LaGuardia and his Commissioner of Parks, Robert Moses, have carried out a program of civic improvement which has been unparallelled in the city's history. In eight years they have built 92 new school buildings, 25 hospital buildings, 325 playgrounds, 8,215 acres of new parks, 14 giant low-rent housing developments, 77 miles of subway tracks, and 21 new bridges and viaducts--five of them enormous revenue-producers. The administration has put into effect a far more efficient system for administering relief and welfare agencies than the city had had before--a program widely copied in municipalities throughout the country.

In its strongest bid for regaining power since the "Little Flower" first became mayor, Tammany has put up as his opponent Brooklyn's District Attorney, William O'Dwyer. Though he has denied official tutelage by the redoubtable Tiger, there can be no doubt that Tammany looks upon him as its candidate. All the ward-heeling machinery which has been growing rusty since La Guardia made up his mind to do away with that kind of a machine age has sprung once more into action. Every Bronz big-shot and Brooklyn saloon keeper who has a finger in the Tammany pie is licking his chops in anticipation of an early feast after a long famine.

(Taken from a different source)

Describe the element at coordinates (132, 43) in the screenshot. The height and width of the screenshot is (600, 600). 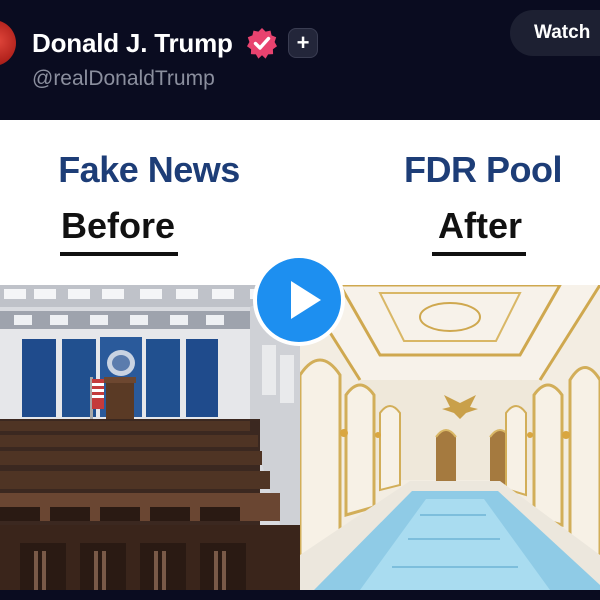
I see `display-name: Donald J. Trump` at that location.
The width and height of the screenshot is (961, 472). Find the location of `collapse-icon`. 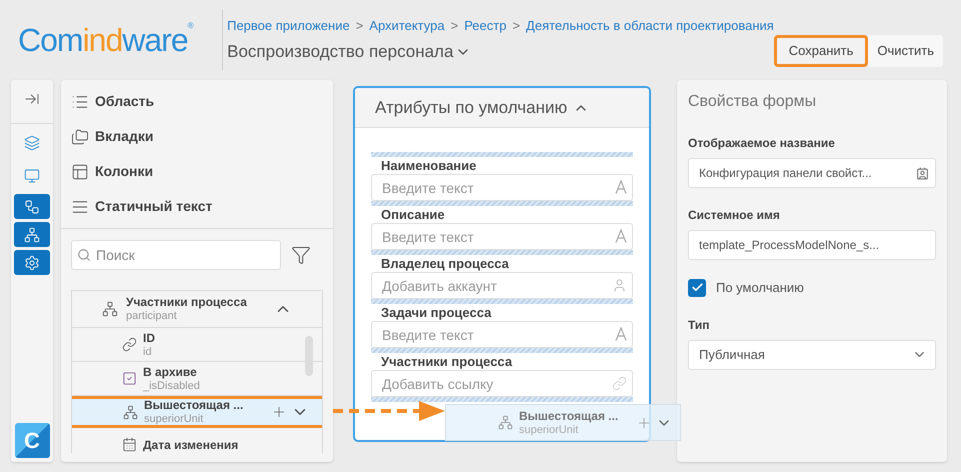

collapse-icon is located at coordinates (32, 99).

Two other factors are aiding O'Dwyer's cause. The first, active support by America-Firsters, Bundists, anti-Semites, and the like, is apt to prove a negligible influence in determining the ultimate outcome, and O'Dwyer has consistently repudiated such support. The second factor working in his favor is the alarming apathy on the part of New York's voters, many of whom have come to take LaGuardia so much for granted that they don't bother to vote for him. This year's low registration figures are ample testimony to this.

LaGuardia is a slim favorite to cop today's election. If he does so, it will mark a notable victory for local democracy over the smooth efficiency of a top-notch political machine. The whole election represents a satisfying change from the local mayoralty campaign, in which there are neither clear-cut issues nor outstanding candidates.